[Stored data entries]
--- START ---

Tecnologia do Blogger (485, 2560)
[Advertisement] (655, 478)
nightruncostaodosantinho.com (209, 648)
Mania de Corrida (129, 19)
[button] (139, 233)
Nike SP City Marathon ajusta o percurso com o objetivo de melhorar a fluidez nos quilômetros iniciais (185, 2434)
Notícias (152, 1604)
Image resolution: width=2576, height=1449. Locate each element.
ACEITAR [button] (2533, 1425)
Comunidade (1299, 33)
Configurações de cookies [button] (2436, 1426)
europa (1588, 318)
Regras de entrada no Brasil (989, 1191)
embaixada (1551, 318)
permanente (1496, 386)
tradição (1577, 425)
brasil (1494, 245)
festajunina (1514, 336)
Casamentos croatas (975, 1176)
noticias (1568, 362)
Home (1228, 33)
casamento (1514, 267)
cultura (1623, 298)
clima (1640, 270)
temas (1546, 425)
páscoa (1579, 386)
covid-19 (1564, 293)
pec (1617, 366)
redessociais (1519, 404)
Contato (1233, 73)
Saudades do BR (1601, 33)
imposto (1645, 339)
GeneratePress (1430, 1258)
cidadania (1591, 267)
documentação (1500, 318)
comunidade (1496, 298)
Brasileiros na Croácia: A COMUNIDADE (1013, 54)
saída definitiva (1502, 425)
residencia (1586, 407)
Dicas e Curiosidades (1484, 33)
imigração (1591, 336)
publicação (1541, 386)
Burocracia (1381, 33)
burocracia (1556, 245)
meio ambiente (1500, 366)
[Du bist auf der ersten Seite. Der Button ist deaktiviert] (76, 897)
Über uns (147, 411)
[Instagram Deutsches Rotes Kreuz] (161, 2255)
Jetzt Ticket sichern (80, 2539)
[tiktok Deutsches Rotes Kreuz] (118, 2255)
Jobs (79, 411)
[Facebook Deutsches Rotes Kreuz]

--- END ---

TASK TO CARRY OUT: Among the records above, extract exactly the lines from the line with "cultura (1623, 298)" to the line with "meio ambiente (1500, 366)", both lines included, and leave out the rest.

TASK SOLUTION:
cultura (1623, 298)
clima (1640, 270)
temas (1546, 425)
páscoa (1579, 386)
covid-19 (1564, 293)
pec (1617, 366)
redessociais (1519, 404)
Contato (1233, 73)
Saudades do BR (1601, 33)
imposto (1645, 339)
GeneratePress (1430, 1258)
cidadania (1591, 267)
documentação (1500, 318)
comunidade (1496, 298)
Brasileiros na Croácia: A COMUNIDADE (1013, 54)
saída definitiva (1502, 425)
residencia (1586, 407)
Dicas e Curiosidades (1484, 33)
imigração (1591, 336)
publicação (1541, 386)
Burocracia (1381, 33)
burocracia (1556, 245)
meio ambiente (1500, 366)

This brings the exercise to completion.